I’ve been working on developing a Question-Answering Bot utilizing RAG (Retrieval-Augmented Generation) architecture. To achieve this, I’ve integrated LlamaIndex and the LLama2-70B-chat-hf model via TogetherAPI. However, during the evaluation phase using LlamaIndex’s core evaluation methods, particularly when assessing the Faithfulness and Relevancy of the query engine with BatchEvalRunner, I encountered a Rate Limit Error:
Retrying llama_index.llms.openai.base.OpenAI._acomplete in 0.7368610084778021 seconds as it raised RateLimitError: Error code: 429 - {'error': {'message': 'Request was rejected due to rate limiting. As a free user, your QPS is 1. If you want more, please upgrade your account.', 'type': 'credit_limit', 'param': None, 'code': None}}.
Although, I’m using Opensource LLM and Embedding didn’t provided OpenAI key nor explicitly utilized it still getting this Error
Here’s a breakdown of my setup:
**LLM and Embedding Model Initialization **
llm_model = "meta-llama/Llama-2-70b-chat-hf"
embed_model = "sentence-transformers/all-MiniLM-L6-v2"
embed_model = HuggingFaceEmbedding(
model_name=embed_model
)
llm = TogetherLLM(
model=llm_model,
api_key=Together_API,
context_window=context_window,
temperature=0.4,
max_tokens=max_tokens,
top_p=0.9,
top_k=20,
is_chat_model = False
)
Settings.llm = llm
Settings.embed_model = embed_model
Vector Store Initialization
db = chromadb.PersistentClient(path="./db")
chroma_collection = db.get_or_create_collection("PPM")
vector_store = ChromaVectorStore(chroma_collection=chroma_collection)
storage_context = StorageContext.from_defaults(vector_store=vector_store)
index = VectorStoreIndex.from_vector_store(
vector_store, storage_context=storage_context
)
Query Engine
retriever = VectorIndexRetriever(
index=index,
similarity_top_k=10,
)
query_engine = RetrieverQueryEngine.from_args(
llm=llm,
retriever=retriever,
response_synthesizer= response_synthesizer,
stream=False,
node_postprocessors=[
reranker,
MetadataReplacementPostProcessor(target_metadata_key="window")
]
)
For Evaluation First I generated Q/A Dataset using Llama_index Evaluation method i.e. generate_question_context_pairs
from llama_index.core.evaluation import generate_question_context_pairs
qa_dataset = generate_question_context_pairs(
nodes, # Nodes generated by SentenceWindowNodeParser
llm=llm,
num_questions_per_chunk=1,
)
Evaluation
queries = list(qa_dataset.queries.values())

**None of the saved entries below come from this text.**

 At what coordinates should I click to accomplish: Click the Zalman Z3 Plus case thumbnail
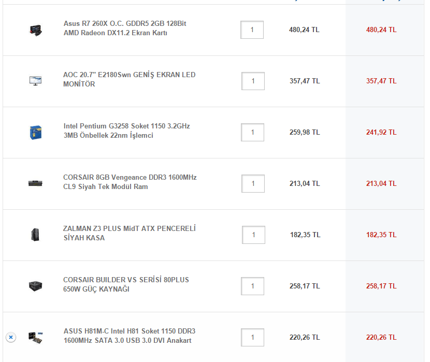(x=35, y=235)
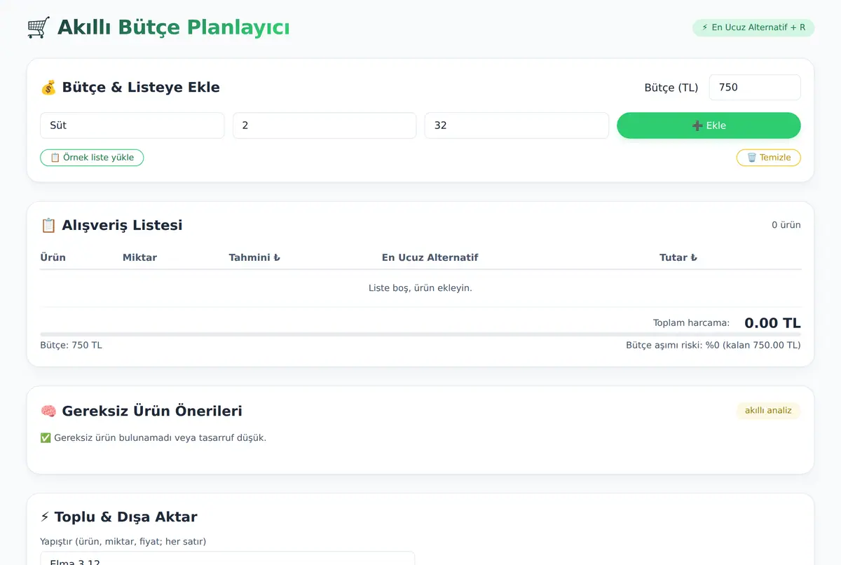Click the bulk paste textarea with Elma
This screenshot has width=841, height=565.
coord(228,558)
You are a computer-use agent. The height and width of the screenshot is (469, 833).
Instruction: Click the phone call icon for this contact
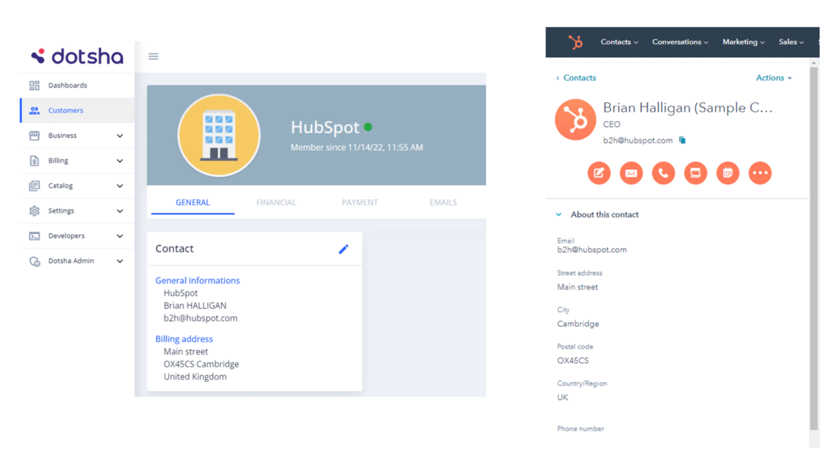pyautogui.click(x=663, y=173)
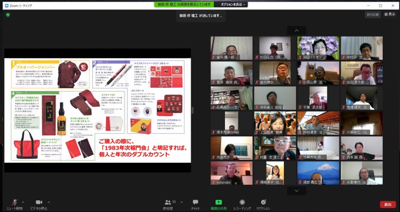Click the recording circle icon
The width and height of the screenshot is (400, 212).
242,203
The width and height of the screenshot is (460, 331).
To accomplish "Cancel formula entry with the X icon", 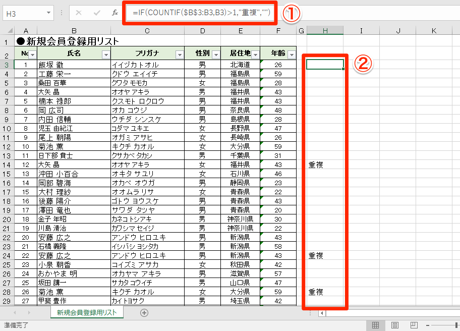I will click(79, 13).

from llama_index.core.evaluation import (
BatchEvalRunner,
FaithfulnessEvaluator,
RelevancyEvaluator,
)
faithfulness = FaithfulnessEvaluator(llm=llm)
relevancy = RelevancyEvaluator(llm=llm)
runner = BatchEvalRunner(
{"faithfulness": faithfulness, "relevancy": relevancy},
workers=8,
)
eval_results = await runner.aevaluate_queries(
query_engine, queries=queries
)
Warnings
Retrying llama_index.llms.openai.base.OpenAI._acomplete in 0.5485069173398549 seconds as it raised RateLimitError: Error code: 429 - {'error': {'message': 'Request was rejected due to rate limiting. As a free user, your QPS is 1. If you want more, please upgrade your account.', 'type': 'credit_limit', 'param': None, 'code': None}}.
I’m uncertain why I’m encountering this Rate Limit Error since I haven’t utilized any OpenAI key explicitly. Any insights or suggestions would be greatly appreciated.